Волей-неволей приходилось изучать четыре-пять чужих языков. Но у этого процесса была и оборотная сторона. К 80-м годам XVIII века, когда планка дворянского образования стала действительно высокой, русский дворянин думал и изъяснялся на французском легче и охотнее, чем на родном. «Мой отец, как и почти все образованные люди его времени, говорил более по-французски, — вспоминал князь П. А. Вяземский. — …Жуковский говорил мне, что он всегда удивлялся скорости, ловкости и меткости, с которыми в разговоре отец мой переводил на русскую речь мысли и обороты, которые, видимо, слагались в голове его на французском языке»[799].
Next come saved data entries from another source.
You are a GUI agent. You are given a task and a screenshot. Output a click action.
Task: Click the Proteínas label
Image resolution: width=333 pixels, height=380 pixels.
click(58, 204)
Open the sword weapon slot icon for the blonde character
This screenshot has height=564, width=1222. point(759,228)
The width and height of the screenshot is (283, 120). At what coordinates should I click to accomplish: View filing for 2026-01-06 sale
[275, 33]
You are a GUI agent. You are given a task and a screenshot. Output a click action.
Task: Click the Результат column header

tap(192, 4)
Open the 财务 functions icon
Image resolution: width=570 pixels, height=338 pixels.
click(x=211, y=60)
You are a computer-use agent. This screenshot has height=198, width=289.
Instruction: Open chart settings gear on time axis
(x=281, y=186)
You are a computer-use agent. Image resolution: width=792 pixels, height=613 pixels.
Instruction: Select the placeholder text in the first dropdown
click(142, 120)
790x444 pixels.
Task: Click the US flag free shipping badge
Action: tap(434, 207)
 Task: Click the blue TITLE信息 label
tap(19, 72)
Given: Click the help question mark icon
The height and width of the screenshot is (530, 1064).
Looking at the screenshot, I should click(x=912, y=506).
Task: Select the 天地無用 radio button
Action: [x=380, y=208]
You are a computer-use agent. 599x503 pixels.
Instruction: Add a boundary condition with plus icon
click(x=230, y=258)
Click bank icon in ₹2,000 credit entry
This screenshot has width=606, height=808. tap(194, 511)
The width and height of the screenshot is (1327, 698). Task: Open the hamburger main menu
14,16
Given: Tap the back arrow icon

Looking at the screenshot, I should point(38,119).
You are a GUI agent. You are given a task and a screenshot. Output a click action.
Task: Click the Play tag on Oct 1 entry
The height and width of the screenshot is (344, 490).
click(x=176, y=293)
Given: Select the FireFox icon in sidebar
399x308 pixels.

Большинству дворян подчас было трудно выразить чувства и мысли, так гладко звучавшие на языке Мольера, языком протопопа Аввакума. Да и сами эти размышления были совсем иного свойства, чем принятые в старой словесности. Правительство Екатерины II понимало создавшуюся угрозу потери лингвистической идентичности. Об этом свидетельствует инициатива императрицы по созданию Академии русского языка для печатания «Словаря», который помог бы ввести в речевой оборот максимально большее число русских слов и научить правильно пользоваться ими. Эта идея работала на будущее, недаром вклад «Словаря» оценил Пушкин, а не современники.
Только к 30-м годам XIX века ситуация выровнялась. Появилась целая плеяда литераторов, показавших обществу, как можно употреблять богатства родной речи для выражения самых сложных мыслей и чувств. До Н. М. Карамзина и А. С. Пушкина русская словесность оставалась уделом немногих. После них попробовать говорить на родном языке захотел каждый образованный человек. Появились предписания правительства пользоваться русским языком в учебных заведениях и при дворе.